Pakatan Rakyat said today the Election Commission's (EC) planned biometric system is an indirect admission that phantom voters are a norm in elections - an issue often raised by the opposition coalition.
However, the coalition opposes its implementation, citing financial and time constraints on top of a lack of checks and balances.
In a statement issued by the Pakatan secretariat, it credited the "indirect admission" by Prime Minister Najib Abdul Razak, who has backed the planned system, to the Bersih 2.0 rally held on July 9.
"The EC's move to introduce a biometric system as a way to prevent phantom voting and double voting is a sign that even BN hardliners in the government cannot ignore the strong message brought by (electoral reform group) Bersih 2.0.
"For this, we should congratulate hundreds of thousands of Malaysians who took the cause of Bersih 2.0 to their hearts and participated in one of the largest peaceful rallies in our nation's history.

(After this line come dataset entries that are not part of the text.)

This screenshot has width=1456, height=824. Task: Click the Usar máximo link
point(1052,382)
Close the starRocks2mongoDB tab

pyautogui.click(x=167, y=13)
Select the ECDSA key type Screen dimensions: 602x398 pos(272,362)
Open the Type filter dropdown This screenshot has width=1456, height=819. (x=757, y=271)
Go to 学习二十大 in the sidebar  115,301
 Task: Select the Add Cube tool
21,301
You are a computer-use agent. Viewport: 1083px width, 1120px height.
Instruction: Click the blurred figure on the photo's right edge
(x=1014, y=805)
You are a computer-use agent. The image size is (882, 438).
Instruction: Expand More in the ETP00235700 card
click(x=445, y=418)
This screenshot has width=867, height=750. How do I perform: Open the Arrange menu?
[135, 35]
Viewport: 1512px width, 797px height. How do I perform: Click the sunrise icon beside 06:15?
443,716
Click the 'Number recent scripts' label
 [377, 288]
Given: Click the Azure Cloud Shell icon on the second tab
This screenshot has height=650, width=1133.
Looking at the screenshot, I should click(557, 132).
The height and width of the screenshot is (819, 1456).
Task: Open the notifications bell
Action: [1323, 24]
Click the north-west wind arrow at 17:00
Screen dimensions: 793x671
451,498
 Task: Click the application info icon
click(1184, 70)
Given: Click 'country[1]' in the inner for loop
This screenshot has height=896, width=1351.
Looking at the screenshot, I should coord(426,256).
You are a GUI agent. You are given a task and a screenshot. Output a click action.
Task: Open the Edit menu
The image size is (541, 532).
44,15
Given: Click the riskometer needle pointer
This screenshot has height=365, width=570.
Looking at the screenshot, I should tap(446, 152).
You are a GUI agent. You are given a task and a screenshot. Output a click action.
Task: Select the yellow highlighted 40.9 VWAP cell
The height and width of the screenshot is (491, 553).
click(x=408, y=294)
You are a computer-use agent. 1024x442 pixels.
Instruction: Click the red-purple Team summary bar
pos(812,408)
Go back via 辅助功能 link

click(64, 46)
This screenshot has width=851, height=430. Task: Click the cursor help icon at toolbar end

"Without their perseverance and courage, the EC and BN would continue in their denial mode," it said.
Political parties rendered useless
However, Pakatan stressed that it is opposed to the planned biometric system because it would render political parties useless in keeping check on the voting process.
"The responsibility and power currently vested in each party's polling agents to vet voters and be vigilant of phantom voting and double voting, is transferred ultimately to a computer system.
"Any moves that eliminates the ability of each political party to participate in vetting the election process runs against the demands of Bersih 2.0."
Furthermore, Pakatan pointed out a biometric-based voting system will cost the country hundreds of millions of ringgit without the guarantee that it would be implemented in time.
"Such a system will face various technical hiccups and security risks (and) an effective, transparent and fool-proof system will not be ready by the next general election in 2013," it added.
The statement said that the biometric system is built around a “false premise” that a person with an identity card is automatically a valid voter.
“This will allow a huge number of foreigners issued with identity cards to vote in the next general election,” it said.
Instead, Pakatan reaffirmed Bersih 2.0's long-held demand to use indelible ink as a solution to phantom voters rather than a complicated biometric system.
"The EC should go back to the demands of Bersih 2.0, especially the use of indelible ink, as this solution is widely used, cheap, effective, and will empower political parties to play its role in ensuring that elections are free and fair," the statement read.
The statement was jointly issued by PAS election director Dr Mohd Hatta Ramli, DAP international secretary Liew Chin Tong and PKR director of strategy Rafizi Ramli.